Демин, развеселившийся дорогой от выпитой водки и приятных размышлений, при виде баб сразу стал серьезен. Еще за минуту перед этим сказать бабам горькую правду ему не представлялось вопросом. Пришел и сказал и ничего больше. Ведь не он же убил; его совесть чиста.
– Уж не случилось ли чего худого с им, с Ва нюшкой-то? – невольно понижая голос и пытливо во все глаза глядя в нерешительное лицо Демина, спросила Акулина.
Высказанное матерью опасение сразу разомкнуло уста мужика. Избегая глядеть на баб, он заявил:
– Поди, тетка Акулина, возьми своего Ваню, на Хлябинской дороге лежит под горой... весь избитый...
– Избитый?! О-оой, да кто ж его избил? – как бы и не доверяя дурной вести, и не вполне понимая все роковое значение ее, но вся уже всколыхнувшись от испуга, спросила Акулина.
– Не знаю... только очинно избили... без памяти лежит... не откликается.
Акулина опять охнула и, схватившись за сердце, опустилась на лавку.
– Иван Семеныч, што... што с Ваней? где Ваня? – стремительно бросившись к окну, спросила Катерина.
– Да на Хлябине, Катерина Петровна... на дороге лежит... весь начисто раскровянивши... без памяти...
– Начисто? раскровянивши? – как эхо откликнулась Катерина.
– Кому перешел дорогу чадушка моя ненаглядная? Скажи, не утай, ради Христа Небёсного, Ванюшка?! Иван Семенович?! – взвыла Акулина, вскочив с лавки, и, упав всем телом на подоконник, зарыдала. От страшных воплей Акулины на соседнем дворе заворошилась собака и завыла.
Демин, отвернув лицо в сторону и схватившись рукой за подоконник, молчал.

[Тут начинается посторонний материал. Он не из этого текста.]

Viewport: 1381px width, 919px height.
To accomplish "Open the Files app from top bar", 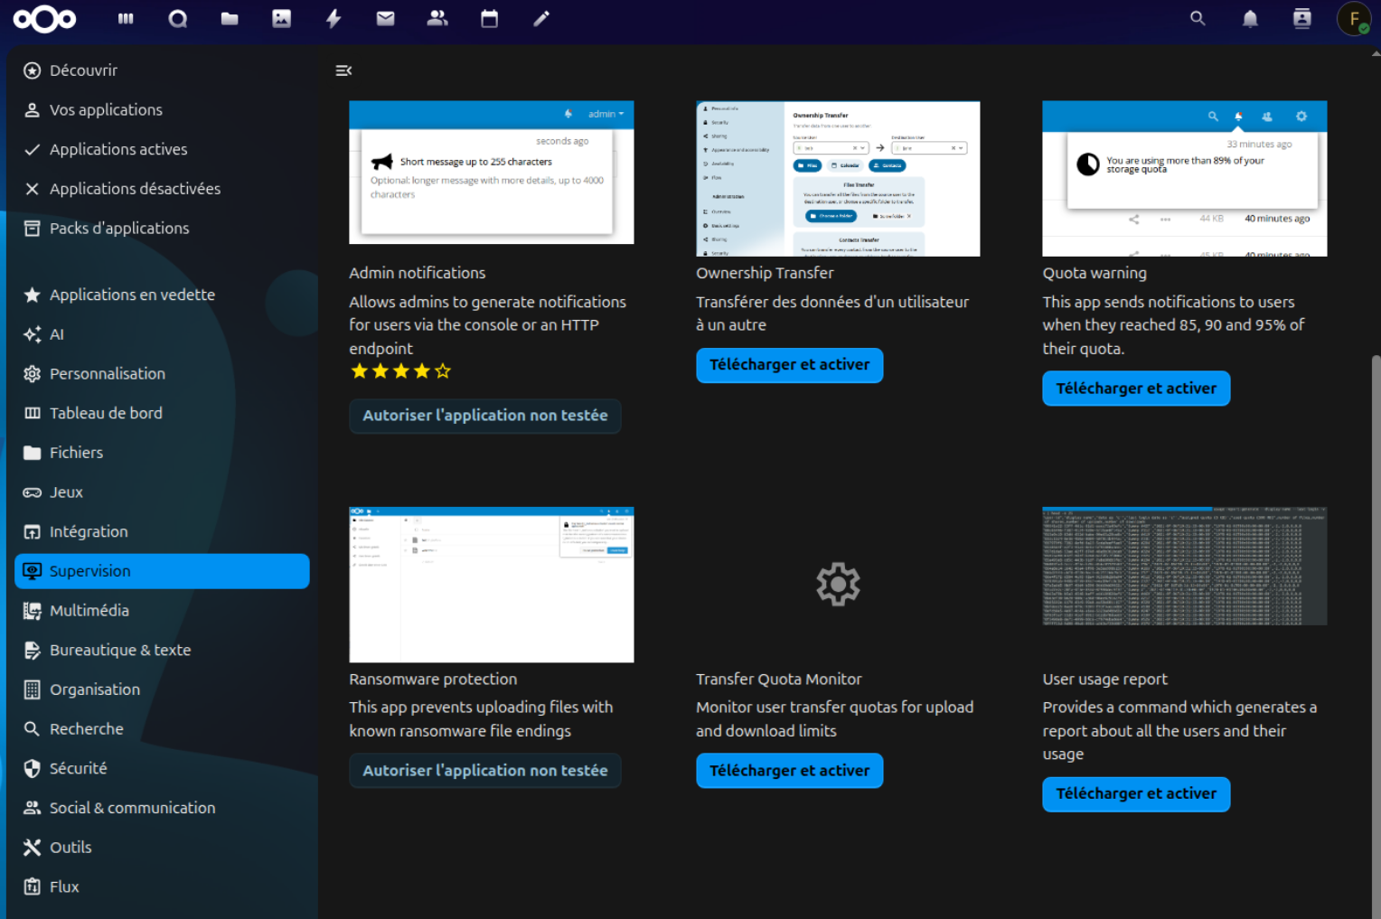I will (230, 19).
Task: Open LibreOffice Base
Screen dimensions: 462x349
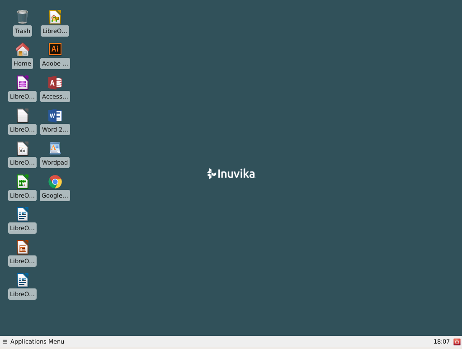Action: coord(22,83)
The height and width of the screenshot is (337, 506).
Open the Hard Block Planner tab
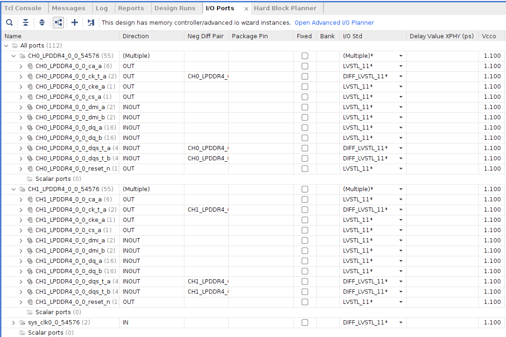pos(286,7)
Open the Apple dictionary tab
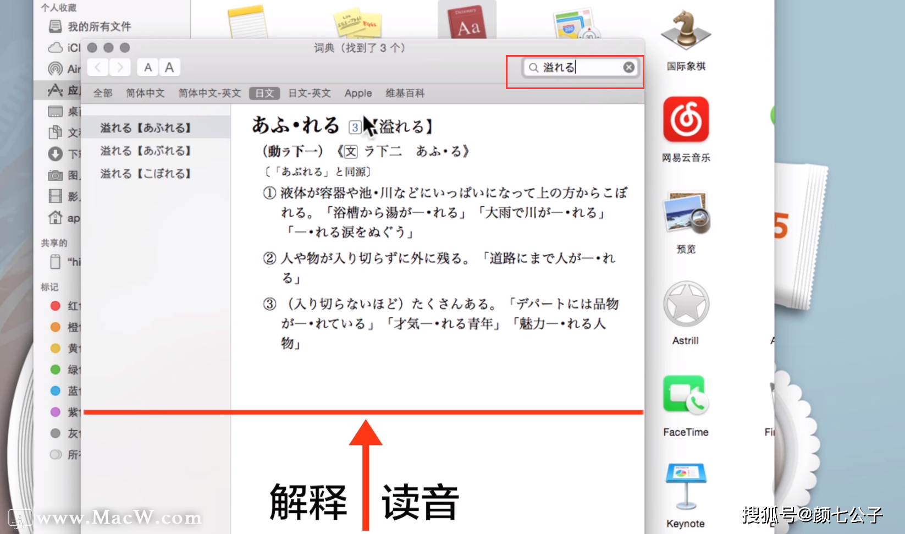 click(x=358, y=93)
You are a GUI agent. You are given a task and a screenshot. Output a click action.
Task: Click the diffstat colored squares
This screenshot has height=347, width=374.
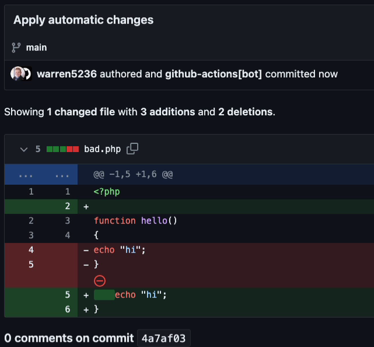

В душе его происходила нелегкая борьба: при виде горя баб хотелось назвать убийц, но боязнь их мести, а главное – данная клятва удерживали его.
– Ничего не скажу тебе, мать, – промолвил, вздохнув Демин. – Бог все видит, Ён все скажет... а я што ж?.. я ничего не знаю.
Катерина, с минуту стоявшая в оцепенении с помертвевшим лицом и растерянными, неподвижными глазами, вдруг сорвалась с места, отыскала свои башмаки, быстро обула их на ноги, надела пальтушку и накинула на голову платок.
– Мамынька, скореича одевайся, надоть к ему, к Ва нюшке... ведь один лежит... Ну, скорее, мамынька, ради Христа Небёсного, скореича...
Но Акулина металась по лавке, голосила, причитывала и обмирала.
Катерина сама обула и одела обеспамятевшую свекровь. Дети при первом крике Акулины проснулись и вскочили с своей постели. Пятнадцатилетний Афонька тихо плакал, меньшой – Гришутка стоял понурив голову и сухими страдающими глазами, как медвежонок, исподлобья взглядывал то на мать, то на Катерину. Самая маленькая, девятилетняя Маша – любимица Ивана – громко всхлипывала, отирая кулачонками слезы со смоченного лица; все ее маленькое тело трепетало; худенькие плечи конвульсивно дергались.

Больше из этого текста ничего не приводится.